Cephalopods include the famous octopuses, who have been shown to display a great degree of intelligence, often wriggling through small holes to escape tanks, or shooting water at light fixtures to extinguish them. Cuttlefish are also members of the cephalopod group, are slightly smaller than octopuses, and are well known for their hypnotic color-changing ability. Cuttlefish are also considered intelligent, most notably in their ability to count the number of shrimp they are about to eat, but their learning and decision-making has rarely been put to the test. To see if cuttlefish are capable of such intellectual pursuits, a research team at National Tsing Hua University in Taiwan devised a series of feeding experiments on Pharaoh Cuttlefish, Sepia pharaonis.

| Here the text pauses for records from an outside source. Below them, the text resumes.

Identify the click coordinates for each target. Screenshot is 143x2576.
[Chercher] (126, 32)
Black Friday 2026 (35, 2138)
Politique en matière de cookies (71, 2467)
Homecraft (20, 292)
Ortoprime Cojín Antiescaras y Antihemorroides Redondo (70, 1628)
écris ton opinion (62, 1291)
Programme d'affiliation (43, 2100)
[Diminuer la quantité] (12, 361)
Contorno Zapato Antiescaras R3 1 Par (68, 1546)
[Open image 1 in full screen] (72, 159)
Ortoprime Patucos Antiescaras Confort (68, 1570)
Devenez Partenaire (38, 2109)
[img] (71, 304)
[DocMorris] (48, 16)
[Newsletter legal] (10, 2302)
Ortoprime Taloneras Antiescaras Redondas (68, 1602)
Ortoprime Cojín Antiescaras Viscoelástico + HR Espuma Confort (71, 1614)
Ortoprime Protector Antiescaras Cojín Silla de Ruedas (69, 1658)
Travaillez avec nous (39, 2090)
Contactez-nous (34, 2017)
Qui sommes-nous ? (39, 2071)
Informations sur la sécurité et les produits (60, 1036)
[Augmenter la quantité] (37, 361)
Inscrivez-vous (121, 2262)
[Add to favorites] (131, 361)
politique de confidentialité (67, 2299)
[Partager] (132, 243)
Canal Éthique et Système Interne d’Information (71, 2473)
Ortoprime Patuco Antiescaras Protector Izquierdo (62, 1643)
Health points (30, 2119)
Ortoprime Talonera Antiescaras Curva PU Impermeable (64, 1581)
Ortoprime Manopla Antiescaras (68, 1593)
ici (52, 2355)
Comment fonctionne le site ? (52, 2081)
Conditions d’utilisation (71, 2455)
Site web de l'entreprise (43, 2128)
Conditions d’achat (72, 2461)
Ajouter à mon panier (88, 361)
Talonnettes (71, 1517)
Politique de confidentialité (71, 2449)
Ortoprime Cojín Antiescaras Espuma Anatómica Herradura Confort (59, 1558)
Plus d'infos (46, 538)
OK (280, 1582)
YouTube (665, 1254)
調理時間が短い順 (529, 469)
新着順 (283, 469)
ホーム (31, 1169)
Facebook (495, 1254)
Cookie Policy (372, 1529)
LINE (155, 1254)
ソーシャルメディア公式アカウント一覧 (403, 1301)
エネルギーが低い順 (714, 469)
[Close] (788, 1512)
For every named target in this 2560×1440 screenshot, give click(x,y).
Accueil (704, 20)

The cuttlefish were raised from eggs in order to control for effects of the environment, and 55 total individuals were used. Cuttlefish were all first placed on one side of a tank, and on the opposite end were two chambers. One chamber had a box containing a single shrimp and the other had a box containing two shrimp. The cuttlefish were making the choice solely based on visual clues and were not actually fed the shrimp after making a choice. Shrimp are a common food item for cuttlefish, so this test was meant to confirm that cuttlefish will choose larger quantities of shrimp to eat, similar to previous studies. Researchers found that about 80% of the cuttlefish chose the chamber with two shrimp.
Then, after being fed, cuttlefish were split into two groups: one which was “primed” before repeating the above experiment, and the other which was not primed – they simply repeated the above procedure a second time. Repeating the experiment without priming was to observe if cuttlefish made the same food choices with full stomachs. In the priming phase, cuttlefish were given the choice of two chambers again, but one chamber had one shrimp and the other had none. When the cuttlefish went to the chamber with one shrimp, the researchers fed them a shrimp, to make this option more valuable to them. If the priming was successful, cuttlefish would learn that choosing one shrimp would lead to an immediate reward, and would be more likely to choose one shrimp when deciding between one or two shrimp chambers.
Results showed that the priming was indeed successful, with around 60% of primed cuttlefish choosing one shrimp over two shrimps in their final trial. On the other hand, the cuttlefish group without priming chose two shrimps about 80% of the time, showing that cuttlefish will still choose a larger quantity of food even when they have recently eaten. So, what does this mean in the context of cuttlefish learning?
How do cuttlefish learn?
The authors present two possible explanations. In the first, cuttlefish are capable of making food related “value-based decision-making”. Under this explanation, cuttlefish can give a perceived value to certain choices (i.e. an amount of food they will receive), and this value can change based on experience. While two shrimp may initially have more perceived value, if a cuttlefish only receives food when choosing one shrimp, that option has a higher value, and will be chosen in the future.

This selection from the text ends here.